Popes are buried in St. Peter’s Basilica and below it. 

The Pope was told of the workman’s find, and because Catholic priests were being trained in archaeology, he felt comfortable with the idea of an excavation.

The excavation team worked only at night. Hitler’s European rampage was already in full bloom, and although Mussolini had agreed to allow Vatican City to be a separate nation-state, everyone involved feared the Nazis would still steal whatever treasures happened to be unearthed. 
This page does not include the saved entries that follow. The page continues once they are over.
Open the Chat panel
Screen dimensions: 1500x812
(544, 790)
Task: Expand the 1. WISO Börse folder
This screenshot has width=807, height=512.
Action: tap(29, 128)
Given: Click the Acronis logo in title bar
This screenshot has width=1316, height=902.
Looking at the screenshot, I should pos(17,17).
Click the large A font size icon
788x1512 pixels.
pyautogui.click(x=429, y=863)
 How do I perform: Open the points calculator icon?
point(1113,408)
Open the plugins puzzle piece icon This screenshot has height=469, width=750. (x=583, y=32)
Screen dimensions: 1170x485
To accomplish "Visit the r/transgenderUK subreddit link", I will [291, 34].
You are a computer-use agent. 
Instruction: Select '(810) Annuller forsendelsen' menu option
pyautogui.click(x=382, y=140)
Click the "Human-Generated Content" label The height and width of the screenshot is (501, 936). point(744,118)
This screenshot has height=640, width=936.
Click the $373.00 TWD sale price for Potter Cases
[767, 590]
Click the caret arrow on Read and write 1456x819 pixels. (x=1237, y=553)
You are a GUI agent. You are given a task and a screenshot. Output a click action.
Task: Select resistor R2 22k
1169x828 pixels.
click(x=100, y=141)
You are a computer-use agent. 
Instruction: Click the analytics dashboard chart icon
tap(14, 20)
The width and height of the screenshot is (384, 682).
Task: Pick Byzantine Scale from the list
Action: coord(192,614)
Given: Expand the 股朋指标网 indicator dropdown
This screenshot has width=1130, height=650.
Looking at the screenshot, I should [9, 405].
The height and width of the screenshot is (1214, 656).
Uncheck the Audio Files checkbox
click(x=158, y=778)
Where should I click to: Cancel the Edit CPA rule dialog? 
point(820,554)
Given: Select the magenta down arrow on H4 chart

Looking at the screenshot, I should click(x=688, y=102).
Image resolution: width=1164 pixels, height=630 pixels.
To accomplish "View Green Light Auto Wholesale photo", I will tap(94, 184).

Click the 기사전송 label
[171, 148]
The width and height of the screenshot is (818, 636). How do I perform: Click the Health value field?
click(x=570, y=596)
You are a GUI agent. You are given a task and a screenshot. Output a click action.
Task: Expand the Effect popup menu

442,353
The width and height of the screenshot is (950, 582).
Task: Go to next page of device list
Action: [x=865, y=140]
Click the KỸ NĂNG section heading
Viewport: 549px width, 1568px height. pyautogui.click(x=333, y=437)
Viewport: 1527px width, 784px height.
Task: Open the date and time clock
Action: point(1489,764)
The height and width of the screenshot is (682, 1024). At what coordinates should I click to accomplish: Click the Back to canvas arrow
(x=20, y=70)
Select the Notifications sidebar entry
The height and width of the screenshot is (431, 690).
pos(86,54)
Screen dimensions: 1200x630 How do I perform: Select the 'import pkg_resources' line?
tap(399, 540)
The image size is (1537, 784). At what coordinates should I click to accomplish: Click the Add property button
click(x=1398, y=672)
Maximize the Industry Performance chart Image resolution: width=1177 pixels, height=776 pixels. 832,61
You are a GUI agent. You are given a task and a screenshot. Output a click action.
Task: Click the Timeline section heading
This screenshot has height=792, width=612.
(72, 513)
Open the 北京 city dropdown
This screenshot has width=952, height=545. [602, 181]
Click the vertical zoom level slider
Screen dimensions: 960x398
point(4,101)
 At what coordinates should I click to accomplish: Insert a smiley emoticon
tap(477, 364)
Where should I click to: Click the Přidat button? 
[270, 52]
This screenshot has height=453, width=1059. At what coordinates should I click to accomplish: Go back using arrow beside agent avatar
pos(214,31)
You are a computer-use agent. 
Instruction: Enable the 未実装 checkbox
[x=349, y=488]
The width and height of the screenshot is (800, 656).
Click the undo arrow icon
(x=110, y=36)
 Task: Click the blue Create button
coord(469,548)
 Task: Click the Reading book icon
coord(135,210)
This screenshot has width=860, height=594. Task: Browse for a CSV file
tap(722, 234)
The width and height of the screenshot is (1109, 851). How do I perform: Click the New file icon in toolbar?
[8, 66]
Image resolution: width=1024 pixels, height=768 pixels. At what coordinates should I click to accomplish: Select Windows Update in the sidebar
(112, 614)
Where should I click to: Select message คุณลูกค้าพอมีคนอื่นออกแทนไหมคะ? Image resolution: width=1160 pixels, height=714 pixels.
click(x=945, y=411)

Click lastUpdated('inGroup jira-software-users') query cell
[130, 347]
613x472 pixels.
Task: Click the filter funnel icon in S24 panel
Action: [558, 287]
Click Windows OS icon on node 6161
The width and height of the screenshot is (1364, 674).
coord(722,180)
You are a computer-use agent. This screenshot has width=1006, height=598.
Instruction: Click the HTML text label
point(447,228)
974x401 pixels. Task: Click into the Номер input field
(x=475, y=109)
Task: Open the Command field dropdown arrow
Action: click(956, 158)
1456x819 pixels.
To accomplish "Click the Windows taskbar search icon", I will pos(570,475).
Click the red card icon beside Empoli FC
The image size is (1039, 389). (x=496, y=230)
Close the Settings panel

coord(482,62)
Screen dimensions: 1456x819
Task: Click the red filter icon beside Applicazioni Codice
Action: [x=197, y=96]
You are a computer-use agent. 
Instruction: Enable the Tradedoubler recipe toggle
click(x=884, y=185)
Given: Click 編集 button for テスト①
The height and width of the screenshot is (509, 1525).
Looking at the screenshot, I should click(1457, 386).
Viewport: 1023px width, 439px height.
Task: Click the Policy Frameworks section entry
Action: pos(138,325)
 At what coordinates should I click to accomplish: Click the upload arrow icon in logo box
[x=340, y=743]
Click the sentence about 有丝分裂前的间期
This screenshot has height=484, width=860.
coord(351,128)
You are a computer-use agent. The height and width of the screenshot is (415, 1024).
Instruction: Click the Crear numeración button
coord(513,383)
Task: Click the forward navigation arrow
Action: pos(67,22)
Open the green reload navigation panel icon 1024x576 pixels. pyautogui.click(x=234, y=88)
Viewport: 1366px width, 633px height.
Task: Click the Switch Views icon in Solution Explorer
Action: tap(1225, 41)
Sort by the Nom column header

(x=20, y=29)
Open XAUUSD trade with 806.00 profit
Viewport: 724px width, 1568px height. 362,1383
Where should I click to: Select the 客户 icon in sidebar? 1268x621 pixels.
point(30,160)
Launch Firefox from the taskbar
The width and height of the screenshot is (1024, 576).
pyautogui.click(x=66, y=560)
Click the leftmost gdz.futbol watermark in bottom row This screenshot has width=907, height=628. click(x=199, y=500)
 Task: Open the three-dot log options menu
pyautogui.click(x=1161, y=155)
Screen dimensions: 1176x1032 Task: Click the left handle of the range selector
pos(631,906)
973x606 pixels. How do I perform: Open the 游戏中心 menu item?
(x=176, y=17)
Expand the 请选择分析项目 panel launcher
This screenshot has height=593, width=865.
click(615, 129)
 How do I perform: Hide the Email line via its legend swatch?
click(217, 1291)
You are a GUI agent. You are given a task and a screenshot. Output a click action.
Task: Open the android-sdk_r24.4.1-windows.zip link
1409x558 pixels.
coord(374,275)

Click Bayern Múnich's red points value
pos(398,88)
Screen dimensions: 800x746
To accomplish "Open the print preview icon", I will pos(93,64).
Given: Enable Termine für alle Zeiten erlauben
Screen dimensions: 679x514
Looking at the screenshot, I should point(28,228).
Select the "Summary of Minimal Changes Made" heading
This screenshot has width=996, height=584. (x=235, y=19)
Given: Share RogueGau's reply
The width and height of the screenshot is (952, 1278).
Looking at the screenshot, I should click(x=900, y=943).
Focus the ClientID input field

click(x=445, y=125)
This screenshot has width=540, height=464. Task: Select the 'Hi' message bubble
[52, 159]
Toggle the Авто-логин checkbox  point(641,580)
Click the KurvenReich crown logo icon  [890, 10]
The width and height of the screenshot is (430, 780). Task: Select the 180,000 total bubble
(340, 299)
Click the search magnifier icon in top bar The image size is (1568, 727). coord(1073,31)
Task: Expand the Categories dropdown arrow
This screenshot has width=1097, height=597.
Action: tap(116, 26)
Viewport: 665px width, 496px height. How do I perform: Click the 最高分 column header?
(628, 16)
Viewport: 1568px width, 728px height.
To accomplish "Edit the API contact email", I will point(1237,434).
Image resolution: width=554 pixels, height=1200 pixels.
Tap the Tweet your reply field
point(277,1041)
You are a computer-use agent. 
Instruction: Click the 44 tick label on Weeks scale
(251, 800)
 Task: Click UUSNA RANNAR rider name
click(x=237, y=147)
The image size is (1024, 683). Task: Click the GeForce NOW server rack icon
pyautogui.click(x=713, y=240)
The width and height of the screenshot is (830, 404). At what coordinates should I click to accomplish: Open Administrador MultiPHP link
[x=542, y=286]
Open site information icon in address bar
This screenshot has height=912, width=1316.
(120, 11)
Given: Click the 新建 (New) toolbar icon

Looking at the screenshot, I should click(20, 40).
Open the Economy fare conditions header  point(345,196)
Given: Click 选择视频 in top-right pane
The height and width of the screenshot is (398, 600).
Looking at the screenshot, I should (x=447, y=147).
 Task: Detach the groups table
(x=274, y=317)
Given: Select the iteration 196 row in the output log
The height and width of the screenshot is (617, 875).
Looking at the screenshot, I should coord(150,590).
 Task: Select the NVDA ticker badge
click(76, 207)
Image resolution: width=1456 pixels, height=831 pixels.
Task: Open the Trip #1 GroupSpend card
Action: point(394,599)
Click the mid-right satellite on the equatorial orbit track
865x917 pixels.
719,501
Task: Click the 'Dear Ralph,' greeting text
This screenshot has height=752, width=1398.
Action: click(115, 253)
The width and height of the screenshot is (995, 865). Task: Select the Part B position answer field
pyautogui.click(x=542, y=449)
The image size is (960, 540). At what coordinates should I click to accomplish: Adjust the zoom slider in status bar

What was found beneath the basilica was an area populated with one-story mausoleums built along a hillside for wealthy Roman families. Some of these brick buildings — built side by side over centuries — could house hundreds of family members. What is now a damp, dark, claustrophobic underground city (with tombs instead of shops lining the sidewalks) was once above ground — a place where mourners came to visit bringing food, honey, and water to their deceased loved-ones. 

Peter is not buried here. He was neither wealthy nor Roman. 

In the first century A.D., a stone’s throw from the City of the Dead, what is now St. Peter’s Plaza was then the Circus of Nero. All that remains of this infamous place is a tall obelisk that still sits in the middle of the plaza. The Circus of Nero was a race track. In order to enjoy night races light was needed and Christians doused in oil were burned alive to provide it.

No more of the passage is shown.